■ **Petunjuk 1**
Salinlah bagian ulasan film The Mother and the Bear dari "The Mother and" sampai "Cinéfest Sudbury, Canada." tanpa mengubah satu kata pun.
■ **Petunjuk 2**
Menurut ulasan film The Mother and the Bear, berapa lama durasi film tersebut?
■ **Petunjuk 3**
Teruskan ulasan film The Mother and the Bear, dimulai sesudah kalimat terakhirnya.

■ **Bacaan yang Diberikan**
►
The Mother and the Bear adalah film drama produksi patungan Canada-Chili arahan Johnny Ma yang naskahnya juga digarap oleh sang sineas. Film ini diputar pada hari pertama perhelatan Jeonju International Film Festival (IFF) 2025 di beberapa teater. Film ini dibintangi Kim Ho-jung, Leere Park, Lee Won-jae, serta Jonathan Kim. Film berdurasi 100 menit ini juga telah meraih Outstanding Canadian Feature di ajang Cinéfest Sudbury, Canada.
Sara (Ho-jung) segera bertolak ke Winnipeg, Canada, ketika putrinya, Sumi (Park) mengalami kecelakaan. Sang putri mengalami koma, akibat terpeleset di sebuah gang kota ketika melihat seekor beruang. Sembari menanti sang putri siuman, sang ibu pun mencoba mengisi waktunya dengan beragam aktivitas di negeri yang asing dan dingin baginya. Ia pun berinteraksi dengan beberapa, salah satunya Sam (Won-jae), imigran asal Korsel yang memiliki restoran Korea di sana. Sara pun, lambat laun mulai memahami kehidupan sang putri dan mengapa Sumi betah di sana.
Sesaat kisahnya bermula, sisi sinematografi yang apik telah tersaji dengan dominan. Dengan menggunakan teknik hitam putih, terlihat komposisi terukur dan variasi sudut kamera dalam beberapa shot statis-nya. Sang sineas juga sering kali menyelipkan shot suasana lingkungan dan kota yang membantu membangun mood kisahnya. Bahkan dalam beberapa momen, kamera pun kadang ikut bergoyang mengikuti suasana hati sang karakter yang tengah kebingungan. Pembuat film tahu betul, bagaimana memanfaatkan potensi kamera dalam tiap pengadeganannya.
◄
■ **Data yang Diberikan**
►
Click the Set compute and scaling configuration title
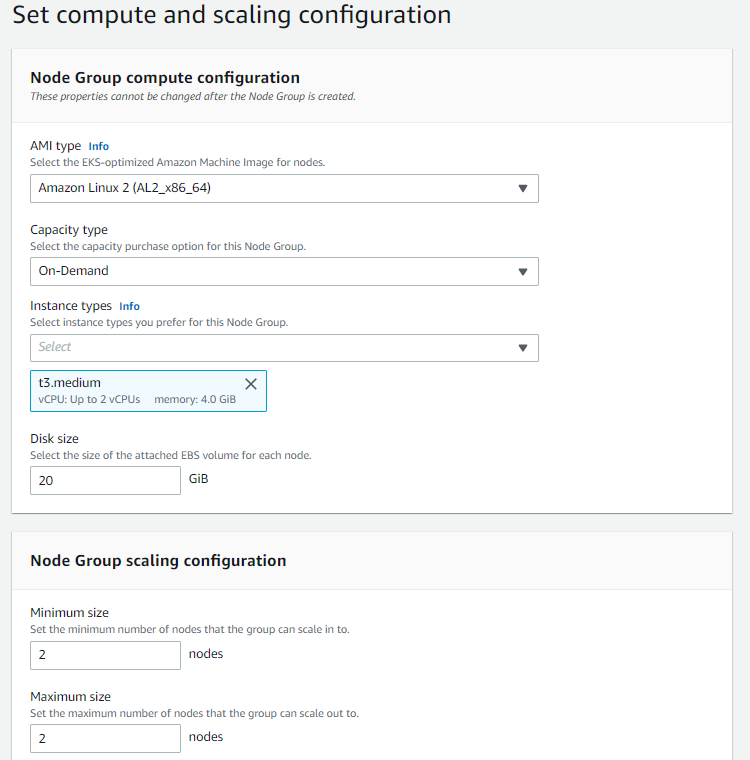Viewport: 750px width, 760px height. point(231,16)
◄
■ **Hasil Latihan 1**
The Mother and the Bear adalah film drama produksi patungan Canada-Chili arahan Johnny Ma yang naskahnya juga digarap oleh sang sineas. Film ini diputar pada hari pertama perhelatan Jeonju International Film Festival (IFF) 2025 di beberapa teater. Film ini dibintangi Kim Ho-jung, Leere Park, Lee Won-jae, serta Jonathan Kim. Film berdurasi 100 menit ini juga telah meraih Outstanding Canadian Feature di ajang Cinéfest Sudbury, Canada.

■ **Hasil Latihan 2**
100 menit.

■ **Hasil Latihan 3**
Di luar aspek teknisnya, satu kekuatan terbesar film ini adalah penampilan memikat Kim Ho-jung. Penampilannya yang polos sebagai seorang ibu yang amat mencintai putrinya serta kekagokannya dalam menghadapi lingkungan baru, terlihat begitu natural dan ekspresif secara bersamaan. Kita bisa sungguh berempati dengan sang karakter dengan segala kepolosan dan kekonyolan polahnya. Beberapa adegan terasa begitu membekas, seperti ketika ia melantunkan “Unchained Melody” di depan cermin, bermain aplikasi dating dengan mengirimkan gambar saru, polah paniknya ketika mobil adiknya hilang di depan rumah, hingga menggunakan alat “pemijat” milik putrinya. Kim adalah bintangnya.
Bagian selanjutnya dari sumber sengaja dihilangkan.